L'institut Montaigne et les retraites

L’institut Montaigne est formel ! Dans un rapport publié tout récemment, ses experts expliquent que pour sauver notre régime de retraite il va falloir entre autres porter l’âge de départ à la retraite à 63 ans et allonger la durée de cotisation à 43 ans.

Le problème avec ces mesures est toujours le même : en période de chômage de masse, comme la France en connait actuellement (à peu près 5,5 millions de chômeurs en France métropolitaine catégories A, B, C), si vous faites travailler plus longtemps les sexagénaires, vous empêchez qu’ils soient remplacés par des jeunes au chômage. La société y perd alors sur les deux tableaux : une personne qui souhaite partir à la retraite après une vie de labeur devra travailler plus longtemps tandis qu’un jeune qui espère rentrer sur le marché du travail ne pourra occuper le poste libéré par le nouveau retraité.

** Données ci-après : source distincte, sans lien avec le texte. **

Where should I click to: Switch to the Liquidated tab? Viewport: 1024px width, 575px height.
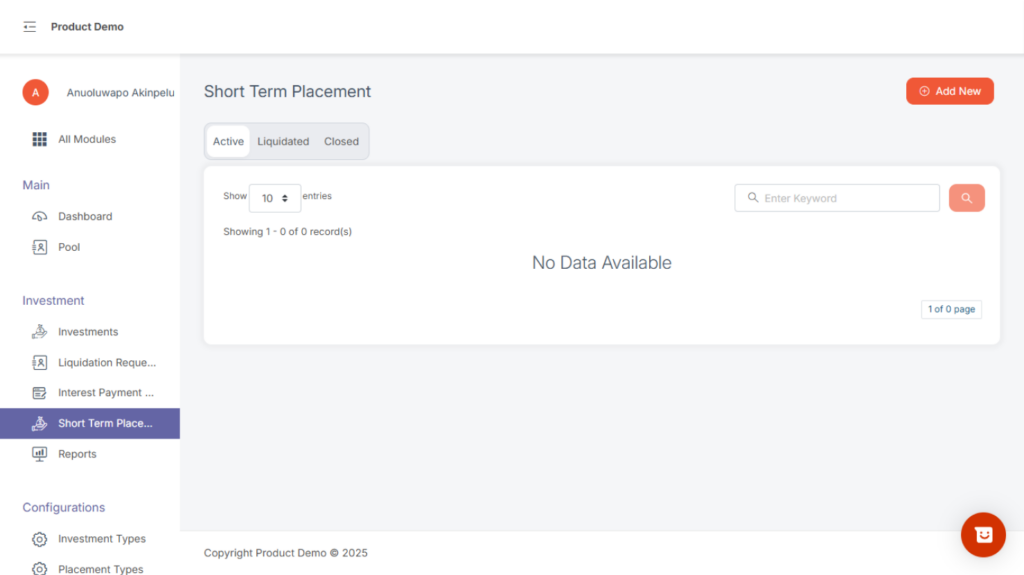pyautogui.click(x=283, y=141)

Dès lors, ce que vous ne paierez pas en pensions retraites aux sexagénaires, vous le pairez en allocations chômage et aides diverses aux jeunes qui ne peuvent prendre leur place.

Certes une pension retraite est plus élevée qu’une allocation chômage ou un RSA, mais c’est oublier tous les coûts indirects du chômage pour la société, qui sont colossaux. Et accessoirement que vous rendez deux personnes malheureuses..

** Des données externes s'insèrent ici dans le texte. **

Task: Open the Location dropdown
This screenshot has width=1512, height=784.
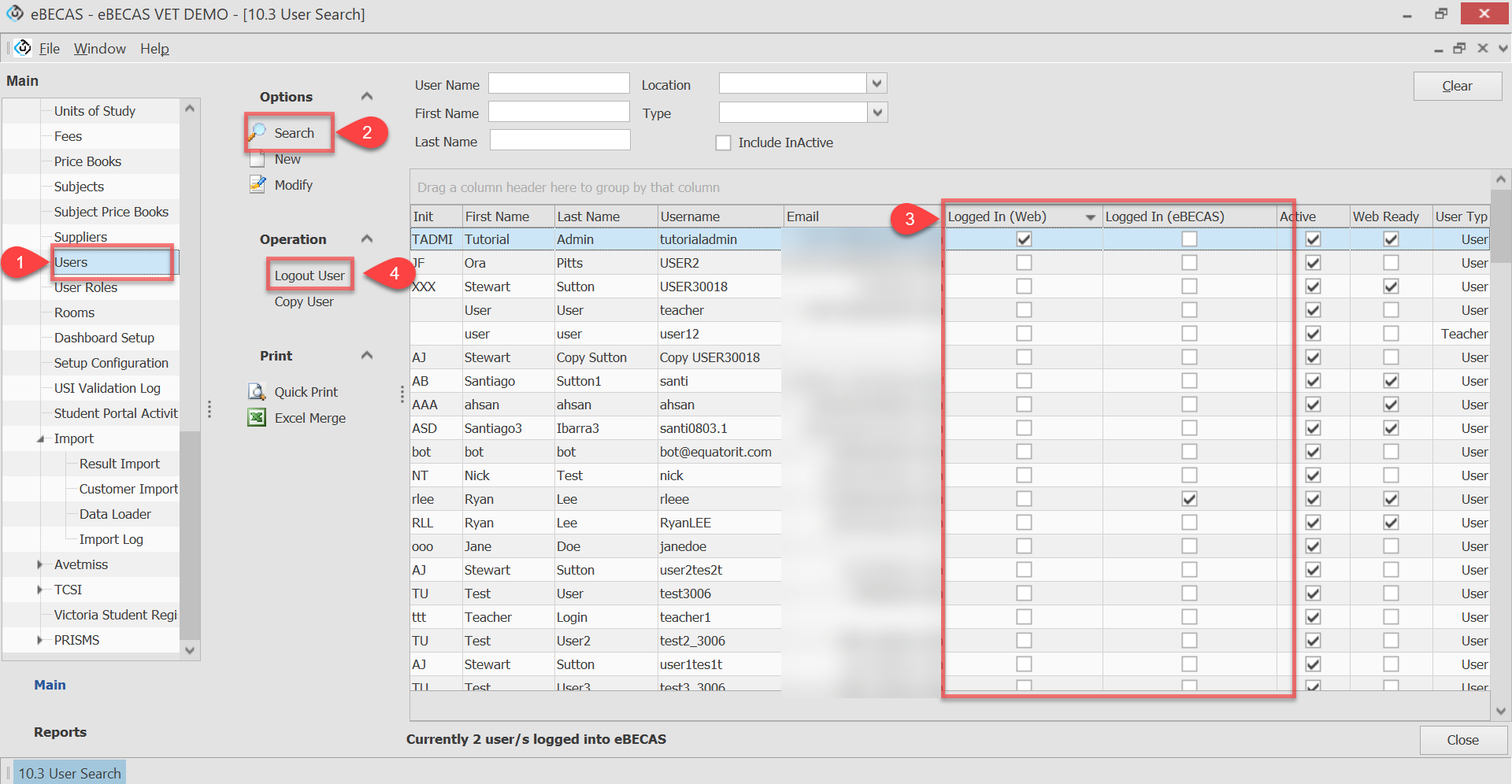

Oui mais certains économistes vous diront : on ne peut pas raisonner ainsi, il est faux de croire que chaque retraité sera remplacé par un nouvel employé.

Admettons. Alors peut-être peut-on émettre l’hypothèse que, par exemple, 75% des personnes qui partent à la retraite seront remplacées, ou 50%, ou 25%. Il y a bien un chiffre sur lequel on doit pouvoir s’entendre.

Il serait par ailleurs assez aisé d'obtenir un tel chiffre, il suffirait de poser directement la question aux entreprises et à l'Etat. Pour les personnels du public, on se rappelle par exemple que Sarkozy parlait de remplacer un fonctionnaire sur deux partant à la retraite, et à l'époque ça paraissait sévère..

Mais à votre avis quel chiffre a été retenu par les experts de l’institut Montaigne ?

Réponse : 0% !!

Pour dire vrai la question n'est même pas posée, comme dans toutes les études sur le sujet. Le taux de chômage est considéré comme totalement indépendant du nombre de départs à la retraite. Tout se passe donc comme si on considérait qu'aucun retraité n'était jamais remplacé à son ancien poste.

Or évidemment, si ces études faisaient l'hypothèse qu'à chaque fois que 100 000 personnes voient leur départ à la retraite repoussé, cela empêche 75 000 ou 50 000 autres personnes de trouver du travail, elles aboutiraient à des conclusions bien différentes.

Cette idée que les départs à la retraite ne libèrent pas des postes pour les personnes à la recherche d'un emploi trouve son origine dans les modèles dits de l'offre, qui dominent le monde de la recherche en économie.

Nous aurons l'occasion de reparler de ces modèles dans d'autres billets.

En attendant, cela nous rappelle que les gens déraisonnables aujourd'hui ne sont pas ceux qui pensent qu'il existe des alternatives aux politiques économiques actuelles, mais ceux qui nous pondent ces études jusqu’au-boutistes (dans lesquelles par exemple 0% des retraités sont remplacés..).